Weather

The weather module contains two classes, the logsim.weather.MarkovChain class and the logsim.weather.WeatherData class . The WeatherData class is designed to train, use and save a Markov model that is able to generate random weather data. The weather data class takes different setting parameters as the number of bins, the number of hours to generate and the number of samples to generate. When the weather module class is initialized, it will look into the cache to retrieve previously trained models (checks it based on the input file name). The columns name should match the following names exactly: [date_time,Hm0, Tp] in order for the WeatherData class to work properly, respectively the date time in hours, the critical wave height and the peak period. The date_time column should be in the ISO8601 format, for example: 2003-01-03T11:00. The data should be in hourly intervals. When new data is present and no models are present in the cache, the WeatherData class will train a new model and save it in the cache.

The WeatherData class uses the MarkovChain class to fit a Markov model to the data and to store the transition matrix. The MarkovChain class is also used to generate a random new state based on the current state and the corresponding probabilities stored in the transition matrix. This is done by using the logsim.weather.MarkovChain.find_next_state() method of the MarkovChain class.

class logsim.weather.MarkovChain(n: int)
find_next_state(current_row: int) tuple[int, int, tuple[int, int]]

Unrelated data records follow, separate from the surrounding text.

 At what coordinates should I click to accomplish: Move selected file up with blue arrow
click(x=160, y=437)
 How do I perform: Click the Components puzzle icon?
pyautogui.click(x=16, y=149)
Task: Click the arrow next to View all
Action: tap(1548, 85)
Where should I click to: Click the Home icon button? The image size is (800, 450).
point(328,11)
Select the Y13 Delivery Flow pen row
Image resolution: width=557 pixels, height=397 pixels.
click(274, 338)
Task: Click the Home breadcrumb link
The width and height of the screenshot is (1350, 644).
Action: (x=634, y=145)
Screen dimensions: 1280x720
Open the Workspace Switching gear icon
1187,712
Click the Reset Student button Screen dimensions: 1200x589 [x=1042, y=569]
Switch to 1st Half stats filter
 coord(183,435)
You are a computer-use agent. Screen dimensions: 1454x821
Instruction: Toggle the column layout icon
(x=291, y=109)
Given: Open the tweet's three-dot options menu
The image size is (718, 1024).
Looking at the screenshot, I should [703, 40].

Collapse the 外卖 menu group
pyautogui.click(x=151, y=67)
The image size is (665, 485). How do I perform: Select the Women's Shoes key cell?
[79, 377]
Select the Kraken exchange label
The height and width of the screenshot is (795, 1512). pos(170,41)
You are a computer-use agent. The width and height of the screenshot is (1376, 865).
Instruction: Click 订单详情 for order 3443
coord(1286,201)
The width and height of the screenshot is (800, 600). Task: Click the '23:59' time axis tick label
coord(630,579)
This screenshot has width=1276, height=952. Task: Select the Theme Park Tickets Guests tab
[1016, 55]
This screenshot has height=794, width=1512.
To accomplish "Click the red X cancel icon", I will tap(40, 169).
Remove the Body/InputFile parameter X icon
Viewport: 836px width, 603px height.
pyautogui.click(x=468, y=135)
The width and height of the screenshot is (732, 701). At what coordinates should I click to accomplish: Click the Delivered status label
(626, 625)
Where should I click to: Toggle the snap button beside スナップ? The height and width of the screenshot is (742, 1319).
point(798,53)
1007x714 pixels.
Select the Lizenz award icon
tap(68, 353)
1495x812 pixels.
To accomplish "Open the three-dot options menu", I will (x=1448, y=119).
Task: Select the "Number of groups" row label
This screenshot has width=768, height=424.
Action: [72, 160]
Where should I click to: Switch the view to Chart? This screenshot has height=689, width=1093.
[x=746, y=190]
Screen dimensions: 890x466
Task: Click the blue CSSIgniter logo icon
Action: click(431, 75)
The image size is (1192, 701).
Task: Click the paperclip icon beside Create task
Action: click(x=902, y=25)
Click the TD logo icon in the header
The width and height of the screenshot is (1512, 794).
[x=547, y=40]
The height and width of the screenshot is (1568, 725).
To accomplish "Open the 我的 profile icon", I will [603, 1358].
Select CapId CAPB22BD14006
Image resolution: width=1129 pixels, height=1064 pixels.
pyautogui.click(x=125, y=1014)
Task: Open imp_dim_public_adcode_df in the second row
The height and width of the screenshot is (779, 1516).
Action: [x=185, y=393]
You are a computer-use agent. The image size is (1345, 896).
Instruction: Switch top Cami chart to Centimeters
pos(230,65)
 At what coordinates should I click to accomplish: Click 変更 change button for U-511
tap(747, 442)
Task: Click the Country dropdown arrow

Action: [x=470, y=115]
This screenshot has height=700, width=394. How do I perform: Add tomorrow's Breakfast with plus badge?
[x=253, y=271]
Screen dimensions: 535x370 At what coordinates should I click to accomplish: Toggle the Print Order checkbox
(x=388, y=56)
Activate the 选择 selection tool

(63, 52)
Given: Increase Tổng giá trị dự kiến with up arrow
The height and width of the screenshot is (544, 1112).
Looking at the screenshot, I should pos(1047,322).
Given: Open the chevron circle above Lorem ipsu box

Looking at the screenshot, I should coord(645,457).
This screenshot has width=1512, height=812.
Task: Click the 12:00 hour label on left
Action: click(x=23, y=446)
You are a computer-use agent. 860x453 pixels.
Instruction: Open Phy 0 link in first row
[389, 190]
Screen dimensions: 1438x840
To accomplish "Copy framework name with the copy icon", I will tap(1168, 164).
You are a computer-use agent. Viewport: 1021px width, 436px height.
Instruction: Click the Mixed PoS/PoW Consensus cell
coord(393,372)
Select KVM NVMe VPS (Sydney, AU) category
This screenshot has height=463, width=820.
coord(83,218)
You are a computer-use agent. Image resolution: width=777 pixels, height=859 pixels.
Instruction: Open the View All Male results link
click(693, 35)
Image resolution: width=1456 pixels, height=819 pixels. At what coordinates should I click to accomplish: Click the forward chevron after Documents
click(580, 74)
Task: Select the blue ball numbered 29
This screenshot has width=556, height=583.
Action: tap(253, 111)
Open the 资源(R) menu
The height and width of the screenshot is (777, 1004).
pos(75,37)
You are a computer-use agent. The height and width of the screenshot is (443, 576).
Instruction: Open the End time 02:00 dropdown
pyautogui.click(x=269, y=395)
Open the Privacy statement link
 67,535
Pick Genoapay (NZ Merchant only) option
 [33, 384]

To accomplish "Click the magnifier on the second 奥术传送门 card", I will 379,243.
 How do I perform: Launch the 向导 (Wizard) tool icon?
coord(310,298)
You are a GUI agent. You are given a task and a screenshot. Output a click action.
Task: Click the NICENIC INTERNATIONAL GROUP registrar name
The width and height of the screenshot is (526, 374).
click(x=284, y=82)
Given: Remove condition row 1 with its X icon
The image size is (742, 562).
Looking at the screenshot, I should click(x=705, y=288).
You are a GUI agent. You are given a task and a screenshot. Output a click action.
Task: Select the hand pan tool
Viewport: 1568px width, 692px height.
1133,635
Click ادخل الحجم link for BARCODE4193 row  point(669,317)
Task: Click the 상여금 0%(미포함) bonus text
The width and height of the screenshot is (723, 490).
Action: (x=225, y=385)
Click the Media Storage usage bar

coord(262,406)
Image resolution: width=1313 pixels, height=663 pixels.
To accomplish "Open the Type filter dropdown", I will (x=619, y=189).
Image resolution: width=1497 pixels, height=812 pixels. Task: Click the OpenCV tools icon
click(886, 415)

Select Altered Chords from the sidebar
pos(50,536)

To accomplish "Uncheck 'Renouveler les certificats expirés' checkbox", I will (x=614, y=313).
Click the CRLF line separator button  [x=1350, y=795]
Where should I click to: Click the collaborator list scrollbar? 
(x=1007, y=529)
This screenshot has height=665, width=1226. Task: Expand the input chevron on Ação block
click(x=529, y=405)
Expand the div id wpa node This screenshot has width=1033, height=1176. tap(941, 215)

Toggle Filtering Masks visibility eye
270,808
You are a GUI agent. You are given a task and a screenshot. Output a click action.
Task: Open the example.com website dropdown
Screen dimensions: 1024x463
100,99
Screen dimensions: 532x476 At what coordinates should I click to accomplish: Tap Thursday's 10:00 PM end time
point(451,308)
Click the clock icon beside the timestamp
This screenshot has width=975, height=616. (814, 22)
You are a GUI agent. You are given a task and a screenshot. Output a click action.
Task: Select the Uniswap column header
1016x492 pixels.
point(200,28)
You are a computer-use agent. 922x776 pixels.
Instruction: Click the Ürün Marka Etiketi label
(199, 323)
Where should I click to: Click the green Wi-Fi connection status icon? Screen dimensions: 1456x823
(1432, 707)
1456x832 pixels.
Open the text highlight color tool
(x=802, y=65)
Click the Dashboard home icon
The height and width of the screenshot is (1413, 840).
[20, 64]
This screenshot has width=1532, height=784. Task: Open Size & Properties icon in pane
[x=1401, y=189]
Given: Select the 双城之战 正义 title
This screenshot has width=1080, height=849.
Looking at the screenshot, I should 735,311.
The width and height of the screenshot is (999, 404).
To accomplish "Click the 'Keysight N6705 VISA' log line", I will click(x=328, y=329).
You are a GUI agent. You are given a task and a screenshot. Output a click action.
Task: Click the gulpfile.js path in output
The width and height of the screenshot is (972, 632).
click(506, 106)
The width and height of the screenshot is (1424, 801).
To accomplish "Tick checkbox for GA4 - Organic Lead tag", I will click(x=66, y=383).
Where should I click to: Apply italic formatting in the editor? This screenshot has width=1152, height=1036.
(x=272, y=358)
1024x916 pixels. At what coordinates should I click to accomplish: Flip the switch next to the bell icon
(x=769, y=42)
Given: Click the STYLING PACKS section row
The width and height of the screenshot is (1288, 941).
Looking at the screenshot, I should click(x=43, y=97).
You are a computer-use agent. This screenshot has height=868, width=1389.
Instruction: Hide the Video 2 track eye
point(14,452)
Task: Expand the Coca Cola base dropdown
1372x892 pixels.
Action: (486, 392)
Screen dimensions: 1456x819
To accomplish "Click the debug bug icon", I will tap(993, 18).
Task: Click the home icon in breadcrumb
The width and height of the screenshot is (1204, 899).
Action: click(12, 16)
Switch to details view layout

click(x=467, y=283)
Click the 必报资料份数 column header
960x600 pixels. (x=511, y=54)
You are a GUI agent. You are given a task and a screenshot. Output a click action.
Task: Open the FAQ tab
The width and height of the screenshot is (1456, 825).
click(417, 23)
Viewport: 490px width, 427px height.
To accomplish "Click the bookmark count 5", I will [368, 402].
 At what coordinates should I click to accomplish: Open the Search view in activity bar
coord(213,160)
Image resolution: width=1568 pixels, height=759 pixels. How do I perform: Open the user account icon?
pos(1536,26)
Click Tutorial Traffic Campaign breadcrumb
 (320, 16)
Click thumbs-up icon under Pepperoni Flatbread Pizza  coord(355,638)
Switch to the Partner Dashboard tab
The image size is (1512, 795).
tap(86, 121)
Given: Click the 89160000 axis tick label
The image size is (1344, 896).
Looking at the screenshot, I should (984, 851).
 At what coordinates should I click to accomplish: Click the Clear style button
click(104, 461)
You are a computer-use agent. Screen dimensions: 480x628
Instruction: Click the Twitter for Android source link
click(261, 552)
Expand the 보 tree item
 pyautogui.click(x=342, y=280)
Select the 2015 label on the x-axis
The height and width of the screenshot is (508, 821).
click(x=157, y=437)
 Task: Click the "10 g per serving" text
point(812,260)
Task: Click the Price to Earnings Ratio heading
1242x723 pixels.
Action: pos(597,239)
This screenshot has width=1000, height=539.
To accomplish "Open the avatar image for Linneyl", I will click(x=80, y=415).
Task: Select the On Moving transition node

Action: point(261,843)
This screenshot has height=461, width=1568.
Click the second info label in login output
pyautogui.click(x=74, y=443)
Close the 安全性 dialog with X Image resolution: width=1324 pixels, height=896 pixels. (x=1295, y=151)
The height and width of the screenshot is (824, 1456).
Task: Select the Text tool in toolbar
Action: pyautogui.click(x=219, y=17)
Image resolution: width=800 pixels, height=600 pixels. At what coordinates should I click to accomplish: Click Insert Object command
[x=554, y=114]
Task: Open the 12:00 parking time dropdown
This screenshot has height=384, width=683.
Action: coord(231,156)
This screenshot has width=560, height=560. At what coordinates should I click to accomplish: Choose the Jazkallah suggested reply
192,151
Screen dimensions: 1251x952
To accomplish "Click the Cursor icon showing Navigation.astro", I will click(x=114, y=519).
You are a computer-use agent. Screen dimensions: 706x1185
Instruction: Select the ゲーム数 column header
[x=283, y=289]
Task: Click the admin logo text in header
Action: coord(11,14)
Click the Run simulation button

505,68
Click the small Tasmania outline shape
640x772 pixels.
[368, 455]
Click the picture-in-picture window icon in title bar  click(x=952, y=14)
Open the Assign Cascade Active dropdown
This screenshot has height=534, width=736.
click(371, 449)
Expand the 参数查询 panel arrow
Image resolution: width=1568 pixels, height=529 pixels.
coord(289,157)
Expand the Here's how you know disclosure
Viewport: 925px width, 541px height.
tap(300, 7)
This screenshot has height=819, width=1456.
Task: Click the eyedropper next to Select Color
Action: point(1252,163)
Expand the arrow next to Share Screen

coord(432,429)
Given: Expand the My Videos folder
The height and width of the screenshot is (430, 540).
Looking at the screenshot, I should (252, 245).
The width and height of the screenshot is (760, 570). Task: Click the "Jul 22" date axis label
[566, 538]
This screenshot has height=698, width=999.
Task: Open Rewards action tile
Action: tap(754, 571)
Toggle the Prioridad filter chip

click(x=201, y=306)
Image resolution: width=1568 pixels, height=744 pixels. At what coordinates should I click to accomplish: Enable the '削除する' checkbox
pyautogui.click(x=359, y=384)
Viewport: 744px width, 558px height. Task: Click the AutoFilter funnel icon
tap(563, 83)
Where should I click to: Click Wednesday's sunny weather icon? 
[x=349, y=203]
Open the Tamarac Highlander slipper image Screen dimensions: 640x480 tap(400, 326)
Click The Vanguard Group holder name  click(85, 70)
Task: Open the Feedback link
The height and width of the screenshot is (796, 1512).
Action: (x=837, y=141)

This helper function can be used to return a random new state based on the current state and the corresponding probabilities stored in the transition matrix.

Parameters:

current_row – The row number of the transition matrix that corresponds to the current state of the weather (row, state mappings are stored in self.possible_from_states)

Returns:

The new state, the new row number and the new combination of states. The new row is the row number of the transition matrix that corresponds to the new state of the weather. The new state is the state number of the new state. The new combination of states is the combination of the new state and the previous state in a tuple.

fit(data: array) None

This function fits the Markov Chain to the given data. The data is a numpy array of integers that represent the states of the weather in the given order. The weights are optional and can be used to weight the data.

Parameters:

data (np.array) – The data to fit the Markov Chain to.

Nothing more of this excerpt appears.